> **THE PROBLEM**: Would you transcribe all of the entries that follow, word for word?

ENTRIES SHOWN section start

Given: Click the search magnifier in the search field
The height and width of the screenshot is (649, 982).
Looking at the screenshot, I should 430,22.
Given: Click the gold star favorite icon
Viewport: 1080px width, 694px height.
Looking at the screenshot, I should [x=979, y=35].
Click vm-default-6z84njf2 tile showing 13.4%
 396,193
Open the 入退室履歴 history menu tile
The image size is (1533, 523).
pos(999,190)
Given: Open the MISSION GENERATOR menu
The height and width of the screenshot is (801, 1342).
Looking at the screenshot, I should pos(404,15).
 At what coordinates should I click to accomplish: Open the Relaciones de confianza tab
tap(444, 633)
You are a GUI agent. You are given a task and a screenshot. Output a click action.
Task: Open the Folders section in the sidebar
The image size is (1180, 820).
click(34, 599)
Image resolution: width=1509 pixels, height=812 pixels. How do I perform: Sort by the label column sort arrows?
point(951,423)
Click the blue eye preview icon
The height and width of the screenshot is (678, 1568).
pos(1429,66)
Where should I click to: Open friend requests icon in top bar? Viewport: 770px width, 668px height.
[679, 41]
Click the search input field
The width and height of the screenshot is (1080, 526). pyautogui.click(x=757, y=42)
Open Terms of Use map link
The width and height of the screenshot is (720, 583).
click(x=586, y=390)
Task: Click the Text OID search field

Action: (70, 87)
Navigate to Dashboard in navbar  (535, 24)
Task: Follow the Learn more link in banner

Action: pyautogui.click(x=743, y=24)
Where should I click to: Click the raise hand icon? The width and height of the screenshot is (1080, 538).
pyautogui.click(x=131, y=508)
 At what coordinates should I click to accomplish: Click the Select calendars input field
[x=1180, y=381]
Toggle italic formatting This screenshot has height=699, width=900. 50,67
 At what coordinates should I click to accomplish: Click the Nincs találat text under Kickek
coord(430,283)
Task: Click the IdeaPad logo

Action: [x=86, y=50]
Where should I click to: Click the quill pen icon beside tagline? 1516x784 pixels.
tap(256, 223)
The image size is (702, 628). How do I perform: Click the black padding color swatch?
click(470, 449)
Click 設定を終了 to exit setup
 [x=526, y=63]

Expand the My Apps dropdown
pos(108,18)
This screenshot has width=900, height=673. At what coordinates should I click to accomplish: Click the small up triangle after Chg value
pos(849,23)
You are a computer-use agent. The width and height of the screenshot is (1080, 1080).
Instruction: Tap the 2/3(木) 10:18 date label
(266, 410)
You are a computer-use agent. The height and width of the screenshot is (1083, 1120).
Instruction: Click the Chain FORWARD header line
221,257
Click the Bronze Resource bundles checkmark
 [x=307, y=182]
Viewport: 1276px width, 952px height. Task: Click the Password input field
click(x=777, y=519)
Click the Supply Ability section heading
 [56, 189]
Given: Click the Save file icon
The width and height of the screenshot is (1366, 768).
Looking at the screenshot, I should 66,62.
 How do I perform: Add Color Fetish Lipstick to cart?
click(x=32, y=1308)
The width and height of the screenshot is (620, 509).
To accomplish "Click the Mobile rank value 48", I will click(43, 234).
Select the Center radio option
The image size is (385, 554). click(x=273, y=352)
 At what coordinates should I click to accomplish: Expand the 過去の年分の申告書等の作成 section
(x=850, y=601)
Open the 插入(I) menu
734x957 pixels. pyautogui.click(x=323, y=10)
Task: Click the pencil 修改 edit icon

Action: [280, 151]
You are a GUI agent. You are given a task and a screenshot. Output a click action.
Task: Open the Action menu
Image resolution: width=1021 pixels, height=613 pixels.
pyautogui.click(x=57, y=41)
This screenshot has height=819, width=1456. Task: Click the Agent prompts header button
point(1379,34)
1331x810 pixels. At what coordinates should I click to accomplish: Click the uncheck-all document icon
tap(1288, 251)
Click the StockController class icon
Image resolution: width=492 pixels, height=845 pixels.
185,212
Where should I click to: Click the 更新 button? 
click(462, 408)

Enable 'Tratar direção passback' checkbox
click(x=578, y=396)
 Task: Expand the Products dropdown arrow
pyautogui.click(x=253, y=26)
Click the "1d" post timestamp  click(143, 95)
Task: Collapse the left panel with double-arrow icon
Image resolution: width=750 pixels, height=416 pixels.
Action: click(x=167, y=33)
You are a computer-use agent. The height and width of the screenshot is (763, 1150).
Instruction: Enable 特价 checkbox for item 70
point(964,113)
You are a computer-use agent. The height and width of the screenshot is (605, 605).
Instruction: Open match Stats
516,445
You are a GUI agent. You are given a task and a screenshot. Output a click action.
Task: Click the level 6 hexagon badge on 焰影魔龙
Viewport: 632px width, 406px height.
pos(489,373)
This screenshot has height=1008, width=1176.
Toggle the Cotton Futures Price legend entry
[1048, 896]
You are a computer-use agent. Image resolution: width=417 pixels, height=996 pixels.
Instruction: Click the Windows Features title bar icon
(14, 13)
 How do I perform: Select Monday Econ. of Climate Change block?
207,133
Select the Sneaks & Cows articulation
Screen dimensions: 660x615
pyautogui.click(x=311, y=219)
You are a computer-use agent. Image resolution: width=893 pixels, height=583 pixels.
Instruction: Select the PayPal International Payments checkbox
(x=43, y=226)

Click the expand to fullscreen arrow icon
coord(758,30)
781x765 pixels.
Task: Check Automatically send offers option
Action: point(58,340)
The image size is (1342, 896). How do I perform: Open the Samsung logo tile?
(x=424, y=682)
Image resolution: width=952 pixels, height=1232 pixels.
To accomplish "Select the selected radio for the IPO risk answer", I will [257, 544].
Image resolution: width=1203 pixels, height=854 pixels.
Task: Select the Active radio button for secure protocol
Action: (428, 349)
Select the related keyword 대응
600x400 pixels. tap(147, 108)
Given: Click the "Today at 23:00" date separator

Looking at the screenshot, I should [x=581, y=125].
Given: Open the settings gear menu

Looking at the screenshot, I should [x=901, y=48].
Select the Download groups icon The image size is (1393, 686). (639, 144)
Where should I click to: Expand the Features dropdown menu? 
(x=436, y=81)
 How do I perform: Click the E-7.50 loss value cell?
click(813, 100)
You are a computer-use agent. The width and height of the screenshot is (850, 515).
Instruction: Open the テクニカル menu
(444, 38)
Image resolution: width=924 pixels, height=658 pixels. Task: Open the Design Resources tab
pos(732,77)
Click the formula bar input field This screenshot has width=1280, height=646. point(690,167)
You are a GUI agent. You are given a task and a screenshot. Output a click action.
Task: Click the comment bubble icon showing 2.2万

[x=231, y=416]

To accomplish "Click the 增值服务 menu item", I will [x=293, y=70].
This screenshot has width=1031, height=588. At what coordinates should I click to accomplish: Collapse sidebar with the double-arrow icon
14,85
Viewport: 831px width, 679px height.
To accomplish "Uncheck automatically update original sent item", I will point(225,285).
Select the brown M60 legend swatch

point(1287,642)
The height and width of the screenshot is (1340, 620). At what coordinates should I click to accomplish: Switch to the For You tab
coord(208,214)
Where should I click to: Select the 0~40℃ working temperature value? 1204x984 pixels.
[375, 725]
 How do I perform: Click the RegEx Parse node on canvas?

ENTRIES SHOWN section end

> **ANSWER SECTION**:
Given: Click the search magnifier in the search field
The height and width of the screenshot is (649, 982).
Looking at the screenshot, I should 430,22.
Given: Click the gold star favorite icon
Viewport: 1080px width, 694px height.
Looking at the screenshot, I should [x=979, y=35].
Click vm-default-6z84njf2 tile showing 13.4%
 396,193
Open the 入退室履歴 history menu tile
The image size is (1533, 523).
pos(999,190)
Given: Open the MISSION GENERATOR menu
The height and width of the screenshot is (801, 1342).
Looking at the screenshot, I should pos(404,15).
 At what coordinates should I click to accomplish: Open the Relaciones de confianza tab
tap(444, 633)
You are a GUI agent. You are given a task and a screenshot. Output a click action.
Task: Open the Folders section in the sidebar
The image size is (1180, 820).
click(34, 599)
Image resolution: width=1509 pixels, height=812 pixels. How do I perform: Sort by the label column sort arrows?
point(951,423)
Click the blue eye preview icon
The height and width of the screenshot is (678, 1568).
pos(1429,66)
Where should I click to: Open friend requests icon in top bar? Viewport: 770px width, 668px height.
[679, 41]
Click the search input field
The width and height of the screenshot is (1080, 526). pyautogui.click(x=757, y=42)
Open Terms of Use map link
The width and height of the screenshot is (720, 583).
click(x=586, y=390)
Task: Click the Text OID search field

Action: (70, 87)
Navigate to Dashboard in navbar  (535, 24)
Task: Follow the Learn more link in banner

Action: pyautogui.click(x=743, y=24)
Where should I click to: Click the raise hand icon? The width and height of the screenshot is (1080, 538).
pyautogui.click(x=131, y=508)
 At what coordinates should I click to accomplish: Click the Select calendars input field
[x=1180, y=381]
Toggle italic formatting This screenshot has height=699, width=900. 50,67
 At what coordinates should I click to accomplish: Click the Nincs találat text under Kickek
coord(430,283)
Task: Click the IdeaPad logo

Action: [x=86, y=50]
Where should I click to: Click the quill pen icon beside tagline? 1516x784 pixels.
tap(256, 223)
The image size is (702, 628). How do I perform: Click the black padding color swatch?
click(470, 449)
Click 設定を終了 to exit setup
 [x=526, y=63]

Expand the My Apps dropdown
pos(108,18)
This screenshot has width=900, height=673. At what coordinates should I click to accomplish: Click the small up triangle after Chg value
pos(849,23)
You are a computer-use agent. The width and height of the screenshot is (1080, 1080).
Instruction: Tap the 2/3(木) 10:18 date label
(266, 410)
You are a computer-use agent. The height and width of the screenshot is (1083, 1120).
Instruction: Click the Chain FORWARD header line
221,257
Click the Bronze Resource bundles checkmark
 [x=307, y=182]
Viewport: 1276px width, 952px height. Task: Click the Password input field
click(x=777, y=519)
Click the Supply Ability section heading
 [56, 189]
Given: Click the Save file icon
The width and height of the screenshot is (1366, 768).
Looking at the screenshot, I should 66,62.
 How do I perform: Add Color Fetish Lipstick to cart?
click(x=32, y=1308)
The width and height of the screenshot is (620, 509).
To accomplish "Click the Mobile rank value 48", I will click(43, 234).
Select the Center radio option
The image size is (385, 554). click(x=273, y=352)
 At what coordinates should I click to accomplish: Expand the 過去の年分の申告書等の作成 section
(x=850, y=601)
Open the 插入(I) menu
734x957 pixels. pyautogui.click(x=323, y=10)
Task: Click the pencil 修改 edit icon

Action: [280, 151]
You are a GUI agent. You are given a task and a screenshot. Output a click action.
Task: Open the Action menu
Image resolution: width=1021 pixels, height=613 pixels.
pyautogui.click(x=57, y=41)
This screenshot has height=819, width=1456. Task: Click the Agent prompts header button
point(1379,34)
1331x810 pixels. At what coordinates should I click to accomplish: Click the uncheck-all document icon
tap(1288, 251)
Click the StockController class icon
Image resolution: width=492 pixels, height=845 pixels.
185,212
Where should I click to: Click the 更新 button? 
click(462, 408)

Enable 'Tratar direção passback' checkbox
click(x=578, y=396)
 Task: Expand the Products dropdown arrow
pyautogui.click(x=253, y=26)
Click the "1d" post timestamp  click(143, 95)
Task: Collapse the left panel with double-arrow icon
Image resolution: width=750 pixels, height=416 pixels.
Action: click(x=167, y=33)
You are a computer-use agent. The height and width of the screenshot is (763, 1150).
Instruction: Enable 特价 checkbox for item 70
point(964,113)
You are a computer-use agent. The height and width of the screenshot is (605, 605).
Instruction: Open match Stats
516,445
You are a GUI agent. You are given a task and a screenshot. Output a click action.
Task: Click the level 6 hexagon badge on 焰影魔龙
Viewport: 632px width, 406px height.
pos(489,373)
This screenshot has height=1008, width=1176.
Toggle the Cotton Futures Price legend entry
[1048, 896]
You are a computer-use agent. Image resolution: width=417 pixels, height=996 pixels.
Instruction: Click the Windows Features title bar icon
(14, 13)
 How do I perform: Select Monday Econ. of Climate Change block?
207,133
Select the Sneaks & Cows articulation
Screen dimensions: 660x615
pyautogui.click(x=311, y=219)
You are a computer-use agent. Image resolution: width=893 pixels, height=583 pixels.
Instruction: Select the PayPal International Payments checkbox
(x=43, y=226)

Click the expand to fullscreen arrow icon
coord(758,30)
781x765 pixels.
Task: Check Automatically send offers option
Action: point(58,340)
The image size is (1342, 896). How do I perform: Open the Samsung logo tile?
(x=424, y=682)
Image resolution: width=952 pixels, height=1232 pixels.
To accomplish "Select the selected radio for the IPO risk answer", I will [257, 544].
Image resolution: width=1203 pixels, height=854 pixels.
Task: Select the Active radio button for secure protocol
Action: (428, 349)
Select the related keyword 대응
600x400 pixels. tap(147, 108)
Given: Click the "Today at 23:00" date separator

Looking at the screenshot, I should [x=581, y=125].
Given: Open the settings gear menu

Looking at the screenshot, I should [x=901, y=48].
Select the Download groups icon The image size is (1393, 686). (639, 144)
Where should I click to: Expand the Features dropdown menu? 
(x=436, y=81)
 How do I perform: Click the E-7.50 loss value cell?
click(813, 100)
You are a computer-use agent. The width and height of the screenshot is (850, 515).
Instruction: Open the テクニカル menu
(444, 38)
Image resolution: width=924 pixels, height=658 pixels. Task: Open the Design Resources tab
pos(732,77)
Click the formula bar input field This screenshot has width=1280, height=646. point(690,167)
You are a GUI agent. You are given a task and a screenshot. Output a click action.
Task: Click the comment bubble icon showing 2.2万

[x=231, y=416]

To accomplish "Click the 增值服务 menu item", I will [x=293, y=70].
This screenshot has width=1031, height=588. At what coordinates should I click to accomplish: Collapse sidebar with the double-arrow icon
14,85
Viewport: 831px width, 679px height.
To accomplish "Uncheck automatically update original sent item", I will point(225,285).
Select the brown M60 legend swatch

point(1287,642)
The height and width of the screenshot is (1340, 620). At what coordinates should I click to accomplish: Switch to the For You tab
coord(208,214)
Where should I click to: Select the 0~40℃ working temperature value? 1204x984 pixels.
[375, 725]
 How do I perform: Click the RegEx Parse node on canvas?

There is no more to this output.